Alterslos Gabriel Heimler rutscht auf einem schmalen Holzhocker, der in der Mitte des Zimmers steht, hin und her und schlägt die Beine übereinander. Seine schwarz umrandete Brille verleiht ihm etwas Intellektuelles. Trotz der dünnen Falten, die sich durch das feingliedrige Gesicht ziehen, wirkt der Mann seltsam alterslos.

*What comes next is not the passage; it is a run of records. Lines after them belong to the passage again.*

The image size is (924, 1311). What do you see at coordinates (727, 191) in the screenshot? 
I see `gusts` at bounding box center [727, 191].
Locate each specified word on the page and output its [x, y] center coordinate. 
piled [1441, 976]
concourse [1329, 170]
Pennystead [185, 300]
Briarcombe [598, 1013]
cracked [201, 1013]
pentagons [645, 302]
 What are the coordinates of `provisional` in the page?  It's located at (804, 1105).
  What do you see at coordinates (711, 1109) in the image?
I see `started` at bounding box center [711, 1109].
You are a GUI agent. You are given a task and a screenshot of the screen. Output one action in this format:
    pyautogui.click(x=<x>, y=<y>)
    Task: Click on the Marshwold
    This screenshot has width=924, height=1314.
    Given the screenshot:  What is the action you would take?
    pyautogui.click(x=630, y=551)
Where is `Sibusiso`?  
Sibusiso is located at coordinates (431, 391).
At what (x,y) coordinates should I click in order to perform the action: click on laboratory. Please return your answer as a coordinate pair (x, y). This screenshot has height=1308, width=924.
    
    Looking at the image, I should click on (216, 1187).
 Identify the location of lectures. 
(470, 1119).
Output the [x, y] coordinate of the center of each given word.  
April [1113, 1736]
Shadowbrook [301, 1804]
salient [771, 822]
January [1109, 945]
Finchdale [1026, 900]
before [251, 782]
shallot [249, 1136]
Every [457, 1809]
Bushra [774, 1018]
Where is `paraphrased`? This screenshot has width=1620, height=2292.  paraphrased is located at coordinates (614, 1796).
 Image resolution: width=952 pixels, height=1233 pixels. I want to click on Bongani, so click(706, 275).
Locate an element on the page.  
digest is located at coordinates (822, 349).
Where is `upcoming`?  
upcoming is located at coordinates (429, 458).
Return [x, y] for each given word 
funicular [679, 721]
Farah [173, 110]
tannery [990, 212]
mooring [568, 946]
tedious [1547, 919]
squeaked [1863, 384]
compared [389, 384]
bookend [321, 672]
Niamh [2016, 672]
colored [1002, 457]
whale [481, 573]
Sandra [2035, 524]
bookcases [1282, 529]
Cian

»Vor Kurzem stand ich noch auf einer Leiter vor der Mauer«, beginnt er in leicht französischem Akzent zu plaudern. »Einmal stoppte ein Bus mit Amerikanern vor mir, sie applaudierten und riefen: ›Bravo, Heimler!‹ Der US-Sender NBC filmte. Ich kam mir vor wie im Zoo«, sagt der 45-Jährige. Eigentlich brauche er den Beifall nicht, diese Mauerfolklore. Lieber steht er, wie alle wahren Künstler, einsam vor seiner Leinwand. Heimler springt plötzlich auf, geht zum Schrank und nimmt eine Pfeife aus der Schublade. Dann setzt er sich wieder, zündet sie an.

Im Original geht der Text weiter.